Report back the lines in this listing that carry the string "number".

▬▬▬

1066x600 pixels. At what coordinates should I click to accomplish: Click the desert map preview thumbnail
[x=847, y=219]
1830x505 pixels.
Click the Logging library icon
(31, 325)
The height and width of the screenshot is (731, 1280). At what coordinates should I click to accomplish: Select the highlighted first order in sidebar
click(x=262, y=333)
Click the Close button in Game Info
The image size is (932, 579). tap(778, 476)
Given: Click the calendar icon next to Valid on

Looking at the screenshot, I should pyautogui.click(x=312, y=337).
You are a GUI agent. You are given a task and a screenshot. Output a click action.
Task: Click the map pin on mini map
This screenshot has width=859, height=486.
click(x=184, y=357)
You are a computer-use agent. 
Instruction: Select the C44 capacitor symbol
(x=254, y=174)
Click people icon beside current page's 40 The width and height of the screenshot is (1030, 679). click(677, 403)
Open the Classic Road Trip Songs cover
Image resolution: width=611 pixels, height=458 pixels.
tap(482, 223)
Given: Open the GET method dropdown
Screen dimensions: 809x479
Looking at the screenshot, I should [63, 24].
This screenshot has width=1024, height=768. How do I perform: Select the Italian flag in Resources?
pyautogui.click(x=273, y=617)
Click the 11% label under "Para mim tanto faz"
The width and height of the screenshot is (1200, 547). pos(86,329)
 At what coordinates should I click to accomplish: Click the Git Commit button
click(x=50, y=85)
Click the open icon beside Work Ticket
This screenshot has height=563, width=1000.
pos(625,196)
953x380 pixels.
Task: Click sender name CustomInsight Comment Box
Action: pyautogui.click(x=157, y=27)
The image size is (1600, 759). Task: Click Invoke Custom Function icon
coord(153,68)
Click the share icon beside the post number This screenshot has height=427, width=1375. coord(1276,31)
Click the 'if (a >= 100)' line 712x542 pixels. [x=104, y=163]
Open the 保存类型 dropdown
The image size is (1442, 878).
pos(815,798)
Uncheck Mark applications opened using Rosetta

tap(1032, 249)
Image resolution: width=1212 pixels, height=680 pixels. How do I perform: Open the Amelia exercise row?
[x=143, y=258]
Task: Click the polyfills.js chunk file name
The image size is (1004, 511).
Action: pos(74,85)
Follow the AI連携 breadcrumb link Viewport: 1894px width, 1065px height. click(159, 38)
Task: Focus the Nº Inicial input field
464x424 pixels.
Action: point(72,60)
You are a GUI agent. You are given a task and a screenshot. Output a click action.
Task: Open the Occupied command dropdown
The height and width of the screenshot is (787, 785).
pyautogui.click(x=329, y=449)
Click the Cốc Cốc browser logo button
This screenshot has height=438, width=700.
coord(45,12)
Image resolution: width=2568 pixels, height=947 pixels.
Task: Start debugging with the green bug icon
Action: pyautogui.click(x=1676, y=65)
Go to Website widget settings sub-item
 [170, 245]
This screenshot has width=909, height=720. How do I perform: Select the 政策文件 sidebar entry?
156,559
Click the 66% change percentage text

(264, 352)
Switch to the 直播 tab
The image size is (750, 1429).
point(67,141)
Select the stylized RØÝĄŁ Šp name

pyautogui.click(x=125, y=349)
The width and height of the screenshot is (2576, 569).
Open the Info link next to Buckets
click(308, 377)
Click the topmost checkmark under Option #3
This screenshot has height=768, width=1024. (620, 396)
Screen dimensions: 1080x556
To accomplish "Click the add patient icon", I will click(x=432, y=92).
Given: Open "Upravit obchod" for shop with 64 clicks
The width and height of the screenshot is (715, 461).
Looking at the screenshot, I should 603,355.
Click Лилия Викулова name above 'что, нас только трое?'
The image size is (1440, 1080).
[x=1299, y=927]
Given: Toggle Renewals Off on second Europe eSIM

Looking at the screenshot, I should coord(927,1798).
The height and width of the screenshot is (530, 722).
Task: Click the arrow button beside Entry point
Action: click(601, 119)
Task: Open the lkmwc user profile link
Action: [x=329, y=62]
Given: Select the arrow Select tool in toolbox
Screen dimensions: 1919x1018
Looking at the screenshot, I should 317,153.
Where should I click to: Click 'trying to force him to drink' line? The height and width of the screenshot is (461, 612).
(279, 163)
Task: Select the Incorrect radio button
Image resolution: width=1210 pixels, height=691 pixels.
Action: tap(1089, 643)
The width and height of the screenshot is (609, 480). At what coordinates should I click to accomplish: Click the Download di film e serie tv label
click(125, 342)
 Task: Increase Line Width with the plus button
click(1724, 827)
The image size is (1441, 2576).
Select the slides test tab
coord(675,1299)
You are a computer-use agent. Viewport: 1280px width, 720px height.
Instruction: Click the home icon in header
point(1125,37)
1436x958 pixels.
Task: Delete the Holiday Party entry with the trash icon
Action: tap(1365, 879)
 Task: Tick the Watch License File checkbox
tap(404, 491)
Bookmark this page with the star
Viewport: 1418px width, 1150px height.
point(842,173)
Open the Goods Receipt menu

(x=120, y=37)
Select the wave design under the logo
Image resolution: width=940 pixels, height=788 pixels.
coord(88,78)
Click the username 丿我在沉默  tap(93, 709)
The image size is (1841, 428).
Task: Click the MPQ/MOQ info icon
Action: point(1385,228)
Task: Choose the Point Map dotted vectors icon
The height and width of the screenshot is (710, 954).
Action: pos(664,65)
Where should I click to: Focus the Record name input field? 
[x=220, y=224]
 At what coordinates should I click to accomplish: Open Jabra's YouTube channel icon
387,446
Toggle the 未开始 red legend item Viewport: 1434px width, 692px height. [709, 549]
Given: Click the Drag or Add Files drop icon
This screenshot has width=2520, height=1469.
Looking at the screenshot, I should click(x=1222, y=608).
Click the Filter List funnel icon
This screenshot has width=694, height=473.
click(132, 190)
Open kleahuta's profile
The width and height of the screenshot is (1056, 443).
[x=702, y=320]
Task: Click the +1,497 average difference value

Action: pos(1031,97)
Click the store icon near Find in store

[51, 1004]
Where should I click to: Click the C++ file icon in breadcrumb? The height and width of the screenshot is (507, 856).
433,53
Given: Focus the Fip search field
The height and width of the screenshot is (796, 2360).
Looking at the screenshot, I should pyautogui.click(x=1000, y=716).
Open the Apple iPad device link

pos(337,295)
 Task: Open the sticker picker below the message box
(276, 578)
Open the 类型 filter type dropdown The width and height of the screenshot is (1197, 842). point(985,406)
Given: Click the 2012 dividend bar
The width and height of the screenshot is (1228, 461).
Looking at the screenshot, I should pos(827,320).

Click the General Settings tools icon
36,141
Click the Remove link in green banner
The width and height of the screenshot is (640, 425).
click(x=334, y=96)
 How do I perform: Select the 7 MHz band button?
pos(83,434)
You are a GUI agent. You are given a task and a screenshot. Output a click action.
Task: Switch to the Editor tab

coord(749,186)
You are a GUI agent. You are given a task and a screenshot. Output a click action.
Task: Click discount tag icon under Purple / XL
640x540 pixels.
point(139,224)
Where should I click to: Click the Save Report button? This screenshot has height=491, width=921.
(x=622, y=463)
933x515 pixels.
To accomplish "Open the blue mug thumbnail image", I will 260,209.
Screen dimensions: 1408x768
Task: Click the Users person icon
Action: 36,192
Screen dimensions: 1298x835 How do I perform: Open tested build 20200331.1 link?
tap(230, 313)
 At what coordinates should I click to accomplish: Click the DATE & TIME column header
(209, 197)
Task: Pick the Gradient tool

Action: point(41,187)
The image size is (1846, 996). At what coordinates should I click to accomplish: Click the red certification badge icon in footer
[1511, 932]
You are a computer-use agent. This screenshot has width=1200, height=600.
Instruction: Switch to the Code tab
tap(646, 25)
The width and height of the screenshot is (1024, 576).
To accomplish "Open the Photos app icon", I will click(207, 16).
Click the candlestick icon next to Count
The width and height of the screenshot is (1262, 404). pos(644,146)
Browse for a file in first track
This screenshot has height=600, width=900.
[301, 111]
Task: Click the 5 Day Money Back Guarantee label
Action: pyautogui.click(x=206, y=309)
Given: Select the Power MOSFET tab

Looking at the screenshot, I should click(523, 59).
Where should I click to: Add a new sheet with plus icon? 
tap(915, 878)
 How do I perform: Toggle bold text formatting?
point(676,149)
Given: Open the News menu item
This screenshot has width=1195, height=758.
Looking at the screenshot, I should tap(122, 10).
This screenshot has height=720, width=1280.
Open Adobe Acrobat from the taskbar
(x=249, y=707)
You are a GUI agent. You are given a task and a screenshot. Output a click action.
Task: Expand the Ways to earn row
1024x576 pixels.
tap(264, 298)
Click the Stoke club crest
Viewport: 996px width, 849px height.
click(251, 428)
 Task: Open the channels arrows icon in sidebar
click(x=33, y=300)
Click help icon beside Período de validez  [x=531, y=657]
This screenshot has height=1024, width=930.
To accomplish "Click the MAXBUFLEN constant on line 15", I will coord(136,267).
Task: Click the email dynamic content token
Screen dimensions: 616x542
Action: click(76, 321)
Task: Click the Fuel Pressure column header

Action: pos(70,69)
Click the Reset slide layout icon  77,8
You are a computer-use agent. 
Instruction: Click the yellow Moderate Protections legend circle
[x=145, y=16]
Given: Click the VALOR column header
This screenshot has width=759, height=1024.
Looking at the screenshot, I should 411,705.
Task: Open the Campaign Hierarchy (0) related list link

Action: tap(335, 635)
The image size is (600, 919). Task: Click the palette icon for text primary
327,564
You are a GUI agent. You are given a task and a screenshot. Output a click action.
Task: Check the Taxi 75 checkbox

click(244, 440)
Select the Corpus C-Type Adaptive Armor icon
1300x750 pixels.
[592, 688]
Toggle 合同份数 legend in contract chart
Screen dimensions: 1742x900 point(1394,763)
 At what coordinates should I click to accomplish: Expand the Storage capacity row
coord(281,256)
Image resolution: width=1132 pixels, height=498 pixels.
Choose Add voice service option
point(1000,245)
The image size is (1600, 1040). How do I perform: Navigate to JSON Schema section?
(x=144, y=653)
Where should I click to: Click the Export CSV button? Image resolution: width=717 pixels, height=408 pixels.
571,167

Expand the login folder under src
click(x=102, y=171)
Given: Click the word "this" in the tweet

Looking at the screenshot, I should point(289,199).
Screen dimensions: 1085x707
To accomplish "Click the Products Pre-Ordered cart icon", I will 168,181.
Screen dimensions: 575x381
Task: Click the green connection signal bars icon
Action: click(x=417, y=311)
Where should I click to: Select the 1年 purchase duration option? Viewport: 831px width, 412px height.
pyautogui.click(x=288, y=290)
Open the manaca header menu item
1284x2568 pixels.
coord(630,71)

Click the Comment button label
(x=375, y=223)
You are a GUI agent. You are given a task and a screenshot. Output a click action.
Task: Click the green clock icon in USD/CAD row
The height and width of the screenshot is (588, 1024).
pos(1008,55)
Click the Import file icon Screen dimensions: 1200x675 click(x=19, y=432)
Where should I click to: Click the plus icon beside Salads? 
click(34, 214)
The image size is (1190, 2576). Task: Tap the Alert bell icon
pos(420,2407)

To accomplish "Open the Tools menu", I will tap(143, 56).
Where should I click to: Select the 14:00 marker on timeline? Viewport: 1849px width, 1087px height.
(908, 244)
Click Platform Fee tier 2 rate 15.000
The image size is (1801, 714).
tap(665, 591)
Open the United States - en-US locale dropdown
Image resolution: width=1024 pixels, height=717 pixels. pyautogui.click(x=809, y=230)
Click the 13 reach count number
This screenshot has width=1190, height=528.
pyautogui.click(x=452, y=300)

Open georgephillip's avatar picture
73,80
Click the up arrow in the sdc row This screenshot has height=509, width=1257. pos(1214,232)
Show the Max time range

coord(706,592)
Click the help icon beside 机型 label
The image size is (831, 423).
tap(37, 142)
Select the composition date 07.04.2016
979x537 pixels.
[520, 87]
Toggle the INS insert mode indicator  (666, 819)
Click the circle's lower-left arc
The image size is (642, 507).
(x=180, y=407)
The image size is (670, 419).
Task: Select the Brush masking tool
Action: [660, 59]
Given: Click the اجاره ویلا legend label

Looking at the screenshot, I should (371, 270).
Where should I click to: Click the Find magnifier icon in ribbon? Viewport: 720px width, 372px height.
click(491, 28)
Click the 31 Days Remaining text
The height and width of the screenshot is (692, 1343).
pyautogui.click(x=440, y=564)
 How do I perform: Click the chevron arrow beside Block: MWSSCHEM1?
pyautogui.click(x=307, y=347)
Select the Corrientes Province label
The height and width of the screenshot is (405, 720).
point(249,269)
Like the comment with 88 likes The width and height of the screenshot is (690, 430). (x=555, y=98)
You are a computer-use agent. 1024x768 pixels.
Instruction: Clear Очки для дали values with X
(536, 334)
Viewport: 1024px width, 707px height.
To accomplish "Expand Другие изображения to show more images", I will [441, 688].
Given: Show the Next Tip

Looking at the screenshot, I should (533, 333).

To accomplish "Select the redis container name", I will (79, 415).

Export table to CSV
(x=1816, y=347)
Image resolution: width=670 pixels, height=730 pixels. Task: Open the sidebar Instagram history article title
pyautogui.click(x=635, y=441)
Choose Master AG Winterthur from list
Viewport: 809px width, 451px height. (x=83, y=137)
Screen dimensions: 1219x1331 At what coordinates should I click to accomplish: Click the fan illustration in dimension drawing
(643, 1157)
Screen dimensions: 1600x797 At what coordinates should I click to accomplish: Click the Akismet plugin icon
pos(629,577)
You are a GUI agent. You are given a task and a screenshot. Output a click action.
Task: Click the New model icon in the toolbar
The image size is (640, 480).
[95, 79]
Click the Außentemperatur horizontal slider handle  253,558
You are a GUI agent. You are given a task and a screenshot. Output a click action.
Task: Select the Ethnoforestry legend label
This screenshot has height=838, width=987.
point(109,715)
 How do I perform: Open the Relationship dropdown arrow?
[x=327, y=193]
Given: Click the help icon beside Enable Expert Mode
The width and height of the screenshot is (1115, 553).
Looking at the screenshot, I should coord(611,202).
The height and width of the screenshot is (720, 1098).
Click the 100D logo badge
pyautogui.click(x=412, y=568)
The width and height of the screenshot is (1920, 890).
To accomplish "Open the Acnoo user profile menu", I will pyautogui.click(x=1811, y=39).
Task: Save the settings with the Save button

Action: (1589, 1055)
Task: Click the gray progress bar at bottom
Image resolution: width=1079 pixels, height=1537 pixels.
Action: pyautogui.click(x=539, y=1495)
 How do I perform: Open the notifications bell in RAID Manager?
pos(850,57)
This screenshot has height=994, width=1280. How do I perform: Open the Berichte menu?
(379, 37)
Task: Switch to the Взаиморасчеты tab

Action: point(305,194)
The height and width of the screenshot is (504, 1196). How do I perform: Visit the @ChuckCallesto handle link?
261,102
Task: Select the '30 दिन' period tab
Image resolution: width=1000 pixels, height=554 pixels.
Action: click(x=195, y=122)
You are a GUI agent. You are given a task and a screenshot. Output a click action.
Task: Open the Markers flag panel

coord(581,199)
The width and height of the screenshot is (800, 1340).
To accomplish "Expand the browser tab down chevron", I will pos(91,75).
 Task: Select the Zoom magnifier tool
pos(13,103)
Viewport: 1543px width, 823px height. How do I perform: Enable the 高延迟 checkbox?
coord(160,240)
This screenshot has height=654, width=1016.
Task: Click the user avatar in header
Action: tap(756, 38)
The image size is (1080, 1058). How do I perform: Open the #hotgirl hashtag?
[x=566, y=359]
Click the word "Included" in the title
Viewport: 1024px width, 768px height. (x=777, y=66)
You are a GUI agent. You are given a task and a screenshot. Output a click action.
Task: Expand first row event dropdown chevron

▬▬▬

SOLUTION TO THIS TASK:
Click the share icon beside the post number This screenshot has height=427, width=1375. coord(1276,31)
Click the 13 reach count number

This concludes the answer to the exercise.